» **Document extract**
'''

You see, Journalism has advanced to a huge extent in the online world. In the
real world, a journalist would have to travel places, arrange interviews, and
so forth. It's much much hardwork than 'online journalism'. Organizations like
TechCrunch and Gizmodo are basically thieves. They don't have to travel
anywhere to get the news, they just 'steal' it from goodwill communities like
Hackernews and Reddit and make the titles misleading or 'attractive' so they
can get more clicks and add bias to it, insert ads wherever possible, and
write articles favoring companies that sponsor them. I can list you so many
articles that Gizmodo spins up from Hackernews. Less than 10% of their
blogposts are fair and original. The rest are just rip-off from non-profit
communities like HN. That is just plain wrong.

TechCrunch has never been afraid of admitting being sponsored by companies,
infact, Matt has once admitted that he was sponsored by Apple to write a post
favoring their technology over a competitors' based on meaningless grounds.

And Gizmodo, needless to say, are pro-apple, no matter what. What is so bad
about these organizations are that they are unfair. They are deceiving people.
They spend initially huge amounts of time and effort to build this trust with
their audience and they just misuse it by writing unfair articles in favor of
companies sponsoring them later. They are killing fair journalism. That is
just plain wrong.

'''

» **Task instructions**
Continue the post criticizing TechCrunch and Gizmodo, picking up after its last sentence.

» **Stored data**
'''

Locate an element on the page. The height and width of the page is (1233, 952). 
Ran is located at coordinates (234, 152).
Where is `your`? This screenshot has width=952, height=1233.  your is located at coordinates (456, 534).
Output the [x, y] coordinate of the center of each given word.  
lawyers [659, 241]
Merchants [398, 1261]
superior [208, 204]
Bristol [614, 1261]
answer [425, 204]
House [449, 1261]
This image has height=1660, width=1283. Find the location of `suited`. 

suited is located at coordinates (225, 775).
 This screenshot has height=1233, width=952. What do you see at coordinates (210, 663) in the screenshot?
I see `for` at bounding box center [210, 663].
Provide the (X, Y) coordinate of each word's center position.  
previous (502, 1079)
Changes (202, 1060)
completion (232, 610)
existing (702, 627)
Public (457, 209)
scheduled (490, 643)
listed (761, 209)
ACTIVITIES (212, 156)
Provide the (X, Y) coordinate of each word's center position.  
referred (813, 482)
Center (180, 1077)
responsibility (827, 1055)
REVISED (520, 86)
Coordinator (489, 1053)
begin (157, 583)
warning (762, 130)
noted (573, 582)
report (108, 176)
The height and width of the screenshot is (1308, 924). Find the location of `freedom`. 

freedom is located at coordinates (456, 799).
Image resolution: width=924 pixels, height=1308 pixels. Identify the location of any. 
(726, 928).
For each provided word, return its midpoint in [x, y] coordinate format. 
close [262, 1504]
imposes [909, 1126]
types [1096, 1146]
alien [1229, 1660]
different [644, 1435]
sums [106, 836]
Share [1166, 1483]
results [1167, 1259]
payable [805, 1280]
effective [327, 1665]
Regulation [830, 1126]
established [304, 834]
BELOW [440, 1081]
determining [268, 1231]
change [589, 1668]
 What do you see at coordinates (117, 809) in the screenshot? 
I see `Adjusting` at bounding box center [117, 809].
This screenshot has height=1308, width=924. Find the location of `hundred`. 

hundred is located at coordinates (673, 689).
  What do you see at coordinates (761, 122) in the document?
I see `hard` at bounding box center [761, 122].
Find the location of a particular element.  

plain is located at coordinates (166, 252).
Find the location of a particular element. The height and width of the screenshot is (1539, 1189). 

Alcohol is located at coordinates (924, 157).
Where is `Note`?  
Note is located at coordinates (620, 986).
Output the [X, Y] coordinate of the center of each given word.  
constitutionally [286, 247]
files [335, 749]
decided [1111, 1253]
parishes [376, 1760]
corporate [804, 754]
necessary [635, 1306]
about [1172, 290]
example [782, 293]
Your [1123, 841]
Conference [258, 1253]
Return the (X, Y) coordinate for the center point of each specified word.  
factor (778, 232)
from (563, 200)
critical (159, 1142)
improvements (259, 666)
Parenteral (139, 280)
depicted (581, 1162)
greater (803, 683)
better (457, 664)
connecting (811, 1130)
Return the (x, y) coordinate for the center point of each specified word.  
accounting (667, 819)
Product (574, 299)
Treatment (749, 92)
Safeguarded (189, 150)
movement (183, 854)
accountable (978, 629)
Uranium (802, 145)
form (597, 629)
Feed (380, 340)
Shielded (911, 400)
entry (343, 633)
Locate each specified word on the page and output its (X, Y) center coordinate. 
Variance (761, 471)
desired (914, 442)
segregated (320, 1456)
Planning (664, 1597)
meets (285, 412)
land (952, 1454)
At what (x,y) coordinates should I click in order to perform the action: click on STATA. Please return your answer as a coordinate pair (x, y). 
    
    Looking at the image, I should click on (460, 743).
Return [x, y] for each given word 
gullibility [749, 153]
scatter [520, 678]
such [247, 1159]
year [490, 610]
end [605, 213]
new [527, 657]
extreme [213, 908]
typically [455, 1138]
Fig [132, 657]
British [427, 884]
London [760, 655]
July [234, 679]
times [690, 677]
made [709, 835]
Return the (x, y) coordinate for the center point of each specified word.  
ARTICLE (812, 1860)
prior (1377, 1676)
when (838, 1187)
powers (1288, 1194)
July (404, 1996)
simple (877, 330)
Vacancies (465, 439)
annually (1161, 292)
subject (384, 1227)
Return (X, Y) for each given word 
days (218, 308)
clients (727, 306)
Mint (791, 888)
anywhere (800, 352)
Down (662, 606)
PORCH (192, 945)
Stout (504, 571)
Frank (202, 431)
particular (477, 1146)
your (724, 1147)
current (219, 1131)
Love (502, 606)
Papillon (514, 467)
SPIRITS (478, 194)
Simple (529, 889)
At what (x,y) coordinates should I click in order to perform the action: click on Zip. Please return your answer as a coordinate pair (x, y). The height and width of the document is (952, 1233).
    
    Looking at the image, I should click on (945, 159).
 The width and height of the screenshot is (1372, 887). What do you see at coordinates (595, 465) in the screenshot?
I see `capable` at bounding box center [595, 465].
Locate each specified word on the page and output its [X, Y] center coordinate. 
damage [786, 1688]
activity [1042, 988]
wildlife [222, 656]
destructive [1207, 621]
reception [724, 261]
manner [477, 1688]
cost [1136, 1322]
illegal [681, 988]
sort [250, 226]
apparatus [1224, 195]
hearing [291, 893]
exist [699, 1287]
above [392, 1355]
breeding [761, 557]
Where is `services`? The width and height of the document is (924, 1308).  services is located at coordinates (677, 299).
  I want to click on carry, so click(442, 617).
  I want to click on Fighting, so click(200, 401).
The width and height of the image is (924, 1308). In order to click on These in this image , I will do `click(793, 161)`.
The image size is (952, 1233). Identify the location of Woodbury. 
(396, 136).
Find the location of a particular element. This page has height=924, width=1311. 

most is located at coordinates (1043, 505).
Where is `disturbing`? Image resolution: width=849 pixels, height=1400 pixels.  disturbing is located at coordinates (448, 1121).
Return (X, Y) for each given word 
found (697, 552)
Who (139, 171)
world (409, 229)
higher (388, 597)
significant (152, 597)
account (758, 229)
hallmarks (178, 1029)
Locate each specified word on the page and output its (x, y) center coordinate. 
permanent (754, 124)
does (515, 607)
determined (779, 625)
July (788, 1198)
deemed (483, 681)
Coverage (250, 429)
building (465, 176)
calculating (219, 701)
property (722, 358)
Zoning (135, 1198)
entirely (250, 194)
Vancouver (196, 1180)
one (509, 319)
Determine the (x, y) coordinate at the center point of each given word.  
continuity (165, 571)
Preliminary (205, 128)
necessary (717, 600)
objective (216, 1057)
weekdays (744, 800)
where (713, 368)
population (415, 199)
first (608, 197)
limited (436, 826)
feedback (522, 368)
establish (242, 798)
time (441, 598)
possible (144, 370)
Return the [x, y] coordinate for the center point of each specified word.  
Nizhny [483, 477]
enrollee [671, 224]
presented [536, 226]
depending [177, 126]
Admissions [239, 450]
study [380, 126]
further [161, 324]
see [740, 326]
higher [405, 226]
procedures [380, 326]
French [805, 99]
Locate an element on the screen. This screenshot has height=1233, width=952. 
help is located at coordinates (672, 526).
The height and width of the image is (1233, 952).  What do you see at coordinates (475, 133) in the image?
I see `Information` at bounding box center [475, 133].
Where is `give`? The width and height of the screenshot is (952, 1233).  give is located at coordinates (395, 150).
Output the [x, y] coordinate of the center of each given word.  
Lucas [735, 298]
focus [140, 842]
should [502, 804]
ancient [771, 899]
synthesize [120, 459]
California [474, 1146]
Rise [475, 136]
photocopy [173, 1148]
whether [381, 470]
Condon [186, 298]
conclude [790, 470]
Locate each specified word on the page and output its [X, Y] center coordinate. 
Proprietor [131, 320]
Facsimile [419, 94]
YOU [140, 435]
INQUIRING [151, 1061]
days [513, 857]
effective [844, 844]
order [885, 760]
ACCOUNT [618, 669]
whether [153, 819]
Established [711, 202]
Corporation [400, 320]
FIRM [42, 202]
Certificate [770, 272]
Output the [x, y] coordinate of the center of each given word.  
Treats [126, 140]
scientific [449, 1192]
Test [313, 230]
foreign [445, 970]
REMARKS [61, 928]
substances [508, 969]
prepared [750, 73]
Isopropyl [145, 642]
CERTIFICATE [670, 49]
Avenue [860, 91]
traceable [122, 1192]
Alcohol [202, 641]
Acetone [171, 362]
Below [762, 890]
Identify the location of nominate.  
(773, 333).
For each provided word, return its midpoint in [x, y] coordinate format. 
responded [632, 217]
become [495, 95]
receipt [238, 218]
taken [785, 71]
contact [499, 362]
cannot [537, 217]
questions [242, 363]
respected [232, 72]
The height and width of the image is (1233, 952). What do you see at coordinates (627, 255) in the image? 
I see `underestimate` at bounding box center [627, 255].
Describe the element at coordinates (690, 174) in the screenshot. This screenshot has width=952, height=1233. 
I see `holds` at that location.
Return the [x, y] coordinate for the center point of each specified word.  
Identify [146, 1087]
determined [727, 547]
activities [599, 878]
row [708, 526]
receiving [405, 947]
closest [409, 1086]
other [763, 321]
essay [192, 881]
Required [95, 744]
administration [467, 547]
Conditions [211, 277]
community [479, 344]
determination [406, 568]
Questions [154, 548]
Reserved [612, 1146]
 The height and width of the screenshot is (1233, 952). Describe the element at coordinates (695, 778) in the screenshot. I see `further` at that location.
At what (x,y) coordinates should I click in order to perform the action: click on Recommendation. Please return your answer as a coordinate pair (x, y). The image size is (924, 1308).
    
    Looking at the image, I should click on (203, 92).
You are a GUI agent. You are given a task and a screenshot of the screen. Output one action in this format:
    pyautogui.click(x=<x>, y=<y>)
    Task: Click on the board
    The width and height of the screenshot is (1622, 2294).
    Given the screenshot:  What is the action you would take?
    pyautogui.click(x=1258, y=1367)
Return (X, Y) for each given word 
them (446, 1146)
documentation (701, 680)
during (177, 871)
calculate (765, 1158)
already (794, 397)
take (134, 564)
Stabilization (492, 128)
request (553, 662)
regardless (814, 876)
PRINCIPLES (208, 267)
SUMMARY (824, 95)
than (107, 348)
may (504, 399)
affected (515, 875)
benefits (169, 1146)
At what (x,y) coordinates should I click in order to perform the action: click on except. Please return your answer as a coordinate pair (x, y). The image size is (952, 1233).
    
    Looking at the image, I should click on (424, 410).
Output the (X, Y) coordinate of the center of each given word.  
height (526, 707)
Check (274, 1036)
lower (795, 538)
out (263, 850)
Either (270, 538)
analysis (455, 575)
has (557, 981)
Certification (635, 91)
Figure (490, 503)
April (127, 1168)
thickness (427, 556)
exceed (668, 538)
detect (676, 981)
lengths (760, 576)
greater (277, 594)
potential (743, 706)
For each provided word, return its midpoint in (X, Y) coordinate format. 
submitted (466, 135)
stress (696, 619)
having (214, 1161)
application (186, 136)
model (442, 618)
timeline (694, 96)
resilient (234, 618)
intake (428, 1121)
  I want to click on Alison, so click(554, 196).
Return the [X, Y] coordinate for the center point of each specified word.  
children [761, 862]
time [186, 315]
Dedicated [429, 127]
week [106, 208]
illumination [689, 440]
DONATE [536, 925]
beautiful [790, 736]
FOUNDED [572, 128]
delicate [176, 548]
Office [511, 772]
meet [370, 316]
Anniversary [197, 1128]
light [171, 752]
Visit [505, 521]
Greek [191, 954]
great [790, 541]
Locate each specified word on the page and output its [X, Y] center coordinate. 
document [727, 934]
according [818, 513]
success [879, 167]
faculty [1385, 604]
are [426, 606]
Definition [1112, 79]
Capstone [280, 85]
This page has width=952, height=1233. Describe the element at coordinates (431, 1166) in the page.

'''

» **Reply**
These organizations are just a shame to Journalism itself. As a journalist,
your duty is to report the news as it is, not what you think of the news. No
one gives a fuck to what you think of the news. We all have our own opinions,
right? Especially infront of a huge audience, there is a moral obligation to
be honest, unbiased. You will never find such ethics with TechCrunch or
Gizmodo. For example, recently on Gizmodo, you will find pro-Apple articles
suggesting comparisons between every single device on this planet concluding
Apple is superior in all aspects, but, never any of its disadvantages. iOS was
hacked recently (Security hole). When was the last time you read that on
TechCrunch or Gizmodo? You didn't, because they didn't write it. Why didn'
they write it?

That is why I am not a fan of MG Seigler or Jesus Diaz or anyone else from
these shady organizations. They are just a shame to the Journalism community
and they share our knowledge and profit out of it by wrong means. They think
they are intelligent, but an average HN reader has more knowledge about tech
than these biased, paid writers.

I hope TC falls off soon.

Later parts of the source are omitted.